In this modern age of advanced technology, we often forget that our single best protection against many illnesses is regular and proper hand washing. The risk of hepatitis A infection is especially lowered by washing your hands because the hepatitis A virus spreads through the fecal-oral route. This means that the virus enters the body through a person’s mouth with something that came into contact with the feces of an infected person. Because this is usually a person’s hands, regular hand washing interrupts this infection cycle.
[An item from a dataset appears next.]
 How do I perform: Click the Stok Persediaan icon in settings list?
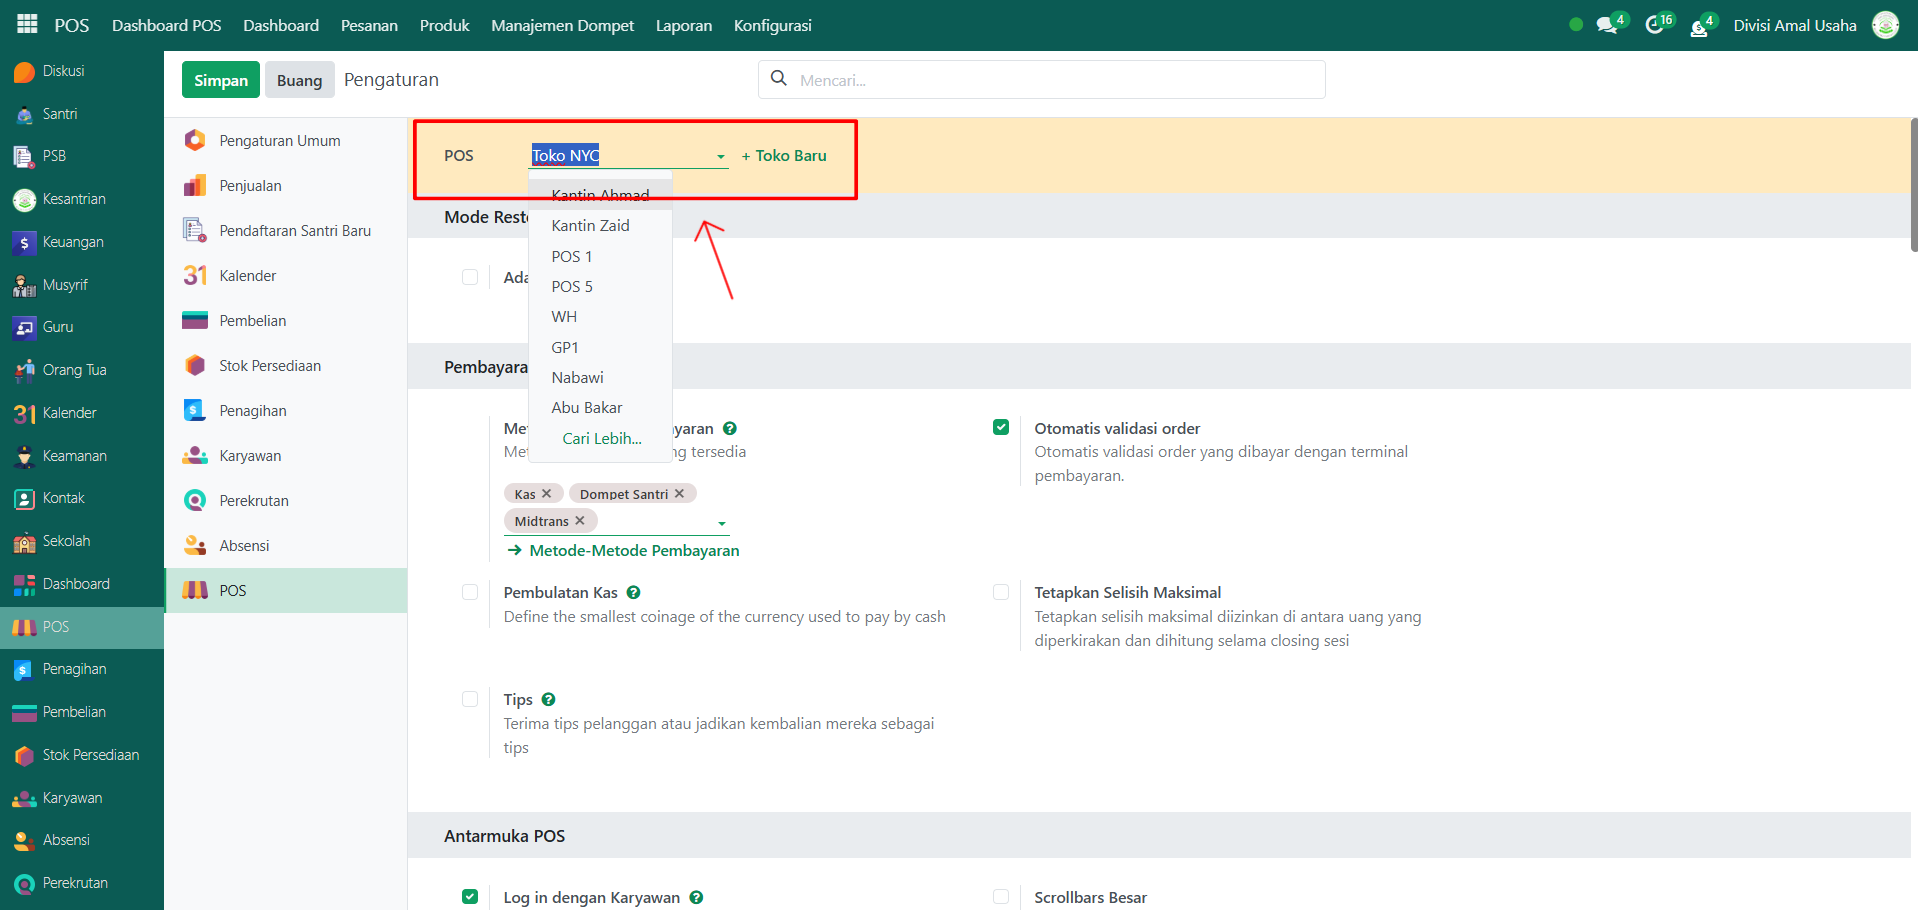pos(195,366)
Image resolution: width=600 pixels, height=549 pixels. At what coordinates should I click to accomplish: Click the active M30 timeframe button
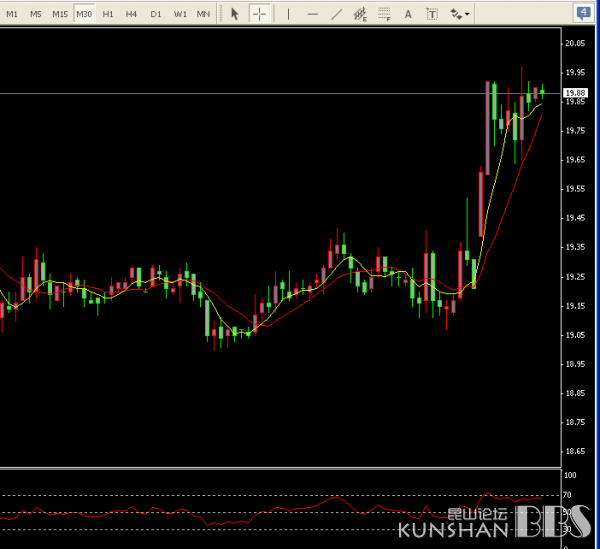pos(84,14)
Another variation to the fecal-oral route is eating food prepared by an infected person with poor personal hygiene. Sometimes hepatitis A can be spread by infected food handlers who don’t wash their hands well after using the toilet. This could infect a small family after an infected teenager prepares sandwiches for the household, or maybe an entire community by an infected food handler at a popular restaurant. These latter outbreaks quickly gain media attention because of the number of people exposed and the necessary public health intervention which usually consists of health education and maybe even IG clinics. Of course, the best prevention for these outbreaks is consistent hand washing for all food handlers.

Avoid Used Needles

Reusing needles is a dangerous practice that tremendously increases the risks of developing hepatitis B and hepatitis C infections. Because of these risks, and the risks of developing other diseases, you should not use illegal intravenous drugs (drugs that require shooting up) or those that use other items like “snorting straws” that can be contaminated with blood. Hepatitis B and hepatitis C are both caused by viruses that are spread by direct contact with infected blood or body fluids in such a way that the viruses can get inside your body. This can happen through a cut in your skin or a puncture with a needle. Because of this, people who use dirty needles are at a very high risk of infecting themselves with the viruses that cause hepatitis B and hepatitis C.
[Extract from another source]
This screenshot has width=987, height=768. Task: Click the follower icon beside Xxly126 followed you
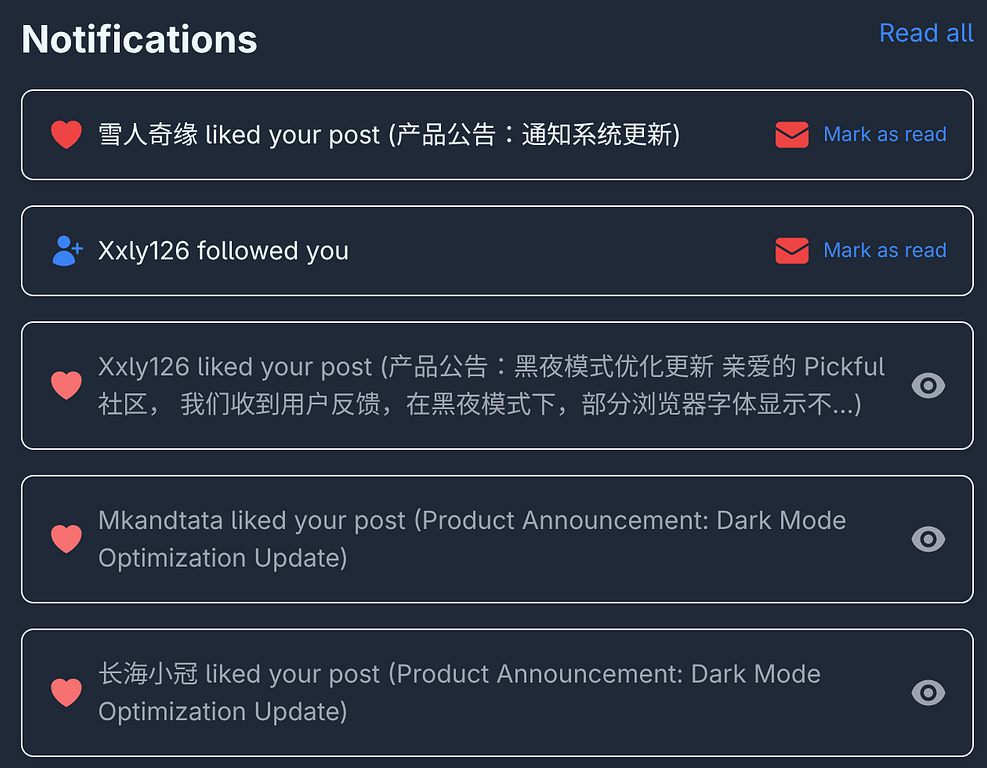pos(67,251)
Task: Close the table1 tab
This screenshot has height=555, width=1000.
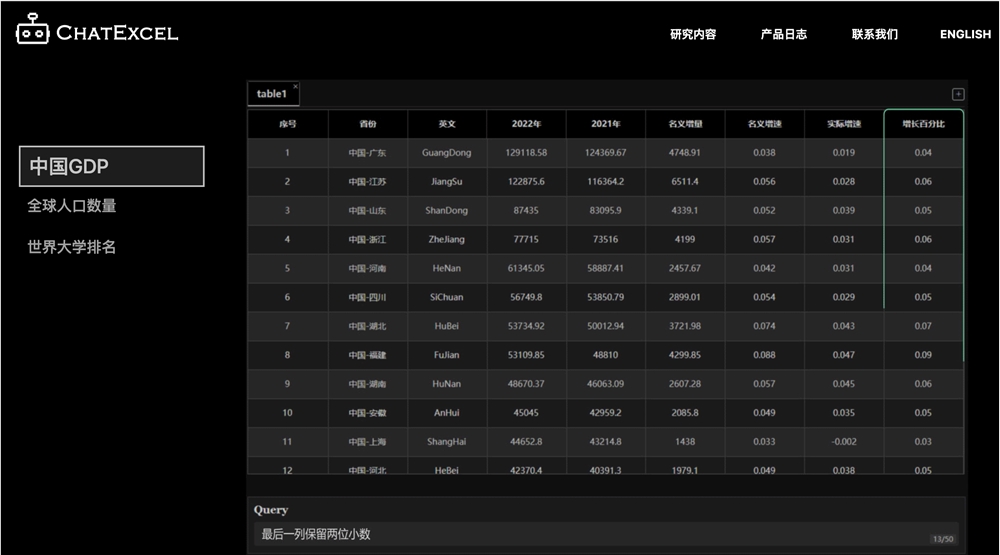Action: 295,86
Interestingly, people who work in healthcare settings, and especially those who work with needles in this setting, are at increased risk of hepatitis B and hepatitis C infections because of the potential for a needle-stick injury. Any needle-stick injury should be promptly washed with soap and water followed by the professional medical attention.

Safer Sex

It is possible for hepatitis B and hepatitis C to be spread by sexual contact with a person infected with those viruses. Using condoms properly and consistently is one effective way to reduce your risk of infection. Maintaining a monogamous relationship (with a noninfected partner) is another effective way to avoid infection with these diseases through sexual contact.
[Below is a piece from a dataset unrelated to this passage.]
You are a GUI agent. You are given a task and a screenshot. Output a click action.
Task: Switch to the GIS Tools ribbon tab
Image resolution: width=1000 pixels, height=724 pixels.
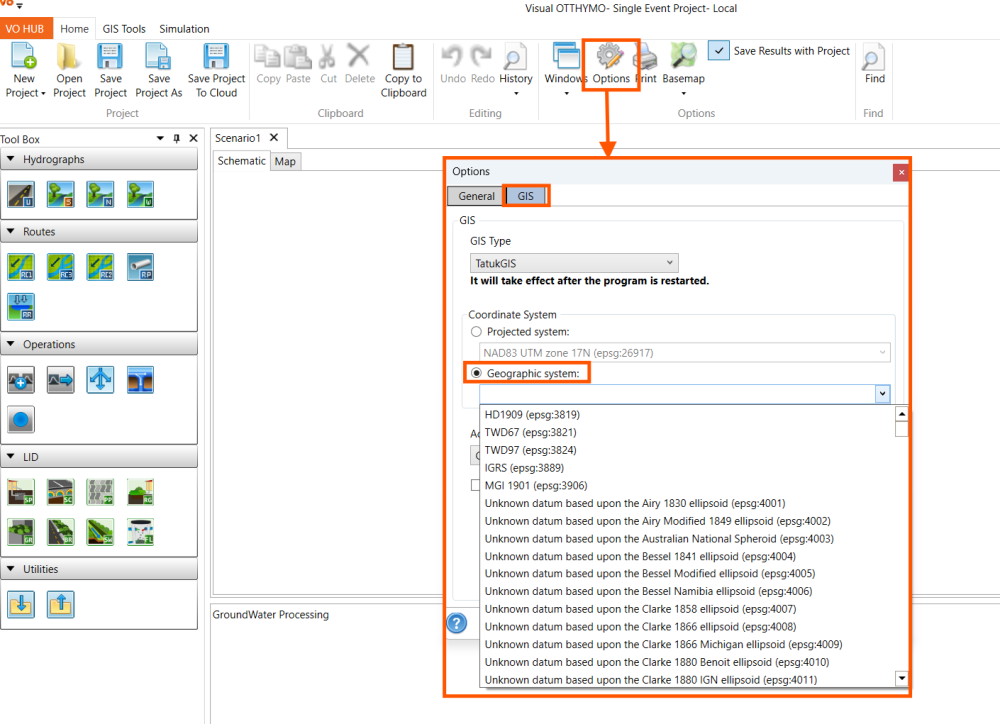coord(124,29)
Avoid Sharing Certain Personal Items

Anything potentially contaminated with blood can increase the risk of infection of hepatitis B and hepatitis C. Since razors and toothbrushes might be contaminated with small amounts blood (enough to cause disease if that blood was infected with hepatitis B or hepatitis C virus), the safest approach is to only use your own personal items. However, it should be pointed out that casual contact does not spread hepatitis B or hepatitis C. For example, holding hands or hugging an infected person will not spread these viruses.

Wear Gloves When Handling Body Fluids

Wearing gloves when handling body fluids like blood can reduce your risk of exposure to hepatitis B and hepatitis C. While intact skin is an excellent defense against viruses, a small wound or unnoticed cut on your hand is large enough to allow a virus inside your body from handling infected blood. If you work in an environment where you could even imagine the possibility of contacting blood (for example, a school), it’s a good idea to keep a pair of disposable, latex-free gloves nearby.

Avoid Contaminated Water and Food

Since the hepatitis A virus is spread through the fecal-oral route, the infection can happen by eating foods and drinking water contaminated with infected feces. Unaware travelers are infected in this way because this rarely happens in the United States. This is most common in underdeveloped countries where public sanitation needs improvement and public water supplies are unprotected.